Radiology

Improving the Patient Experience: Scheduling and Registration

In the Radiology department at Cincinnati Children’s, we are always striving to improve the experience that your child and your family have during the scheduling process, registration process, wait time in our department, and time spent during the imaging study. We value your time and work closely with our scheduling team and our front-line registration staff to streamline our processes and help ensure your time with us is well spent.

Our newly renovated waiting room was designed to improve the registration process and give patients and families multiple opportunities to occupy their time while they’re waiting. Family representatives on the Radiology Family Centered Care Committee and our hospital Family Advisory Board were involved in each step of the planning of the new waiting room, and they presented many good ideas that were incorporated into the final design. For example, early designs of the new room removed the fish aquarium; the family representatives on the committees felt strongly that the aquarium was one of the most enjoyable and calming child distractions in our waiting room. We listened, and thus we have a beautiful new salt water aquarium that many patients and family members enjoy each and every day. We also now have a quiet area for families, an activity area with iPads, coloring stations and an interactive video floor display. A computer area designed specifically for adults to learn more about their child’s procedures and radiology was also made available.

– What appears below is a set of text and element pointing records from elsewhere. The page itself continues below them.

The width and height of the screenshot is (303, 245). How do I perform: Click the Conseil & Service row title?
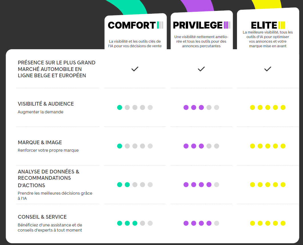(x=42, y=217)
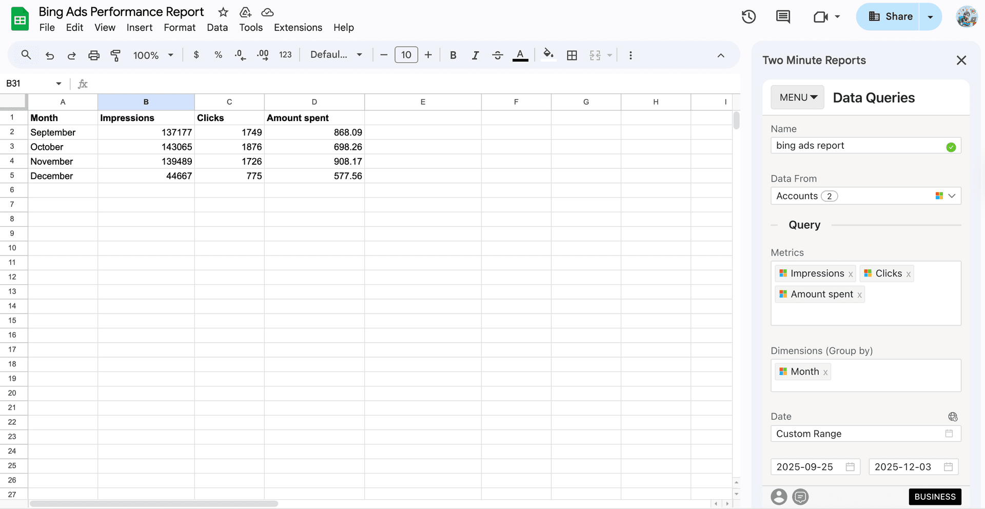Remove the Amount spent metric chip
985x509 pixels.
859,294
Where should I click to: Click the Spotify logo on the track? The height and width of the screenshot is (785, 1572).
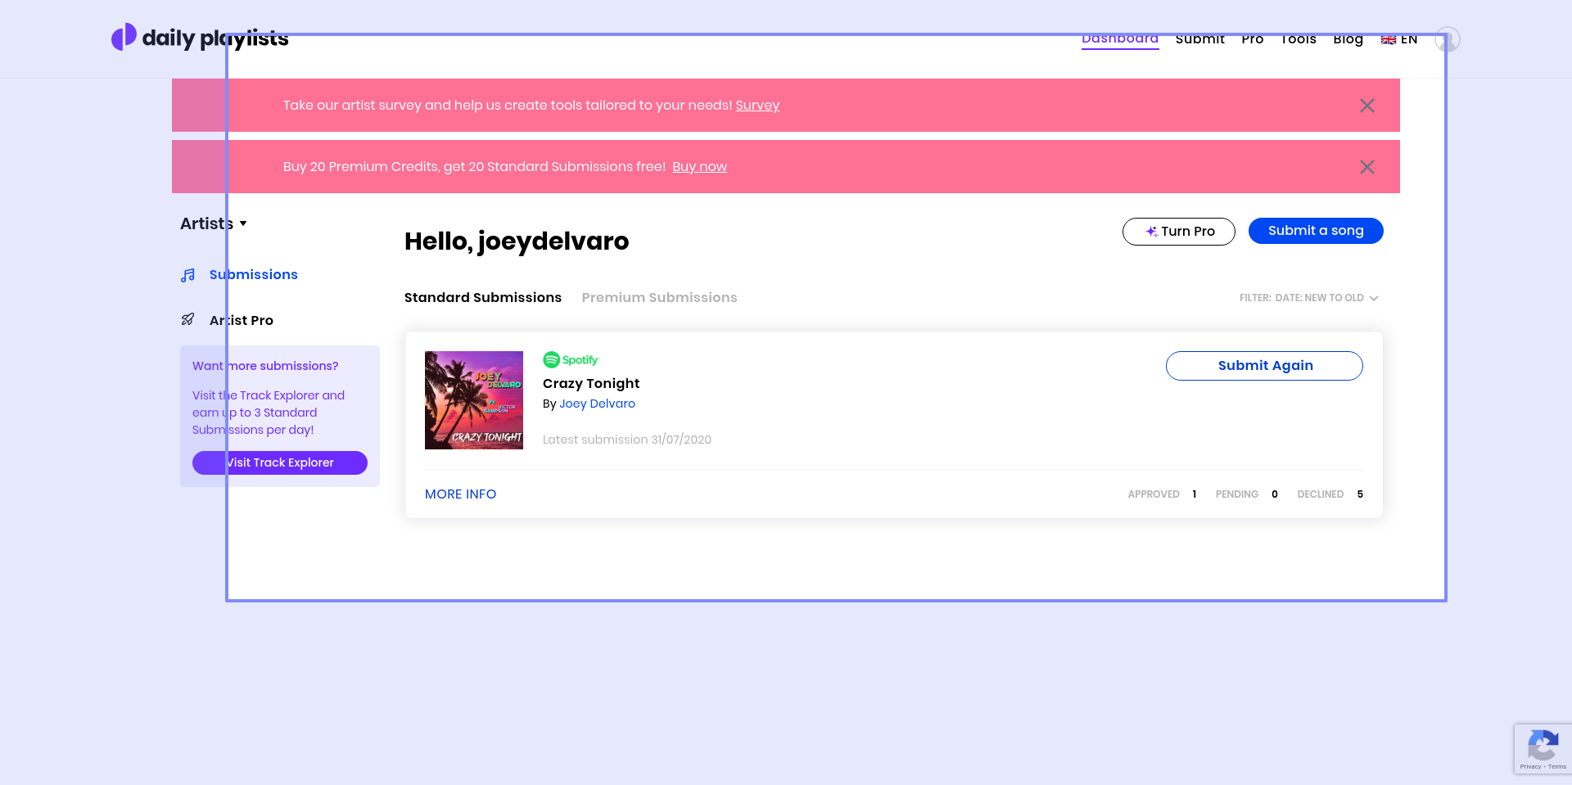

In radiology, we not only have highly competent imaging technologists, specifically trained to care for your child, we also have child life specialists who help children cope and better understand the steps involved in some of our more complicated procedures. In addition, we have a patient family advocate who is dedicated to helping with scheduling issues and communicating with families regarding wait times and the multitude of resources available outside of our department.

Contributed by Dr. Bernadette L. Koch and edited by Tim O’Connor.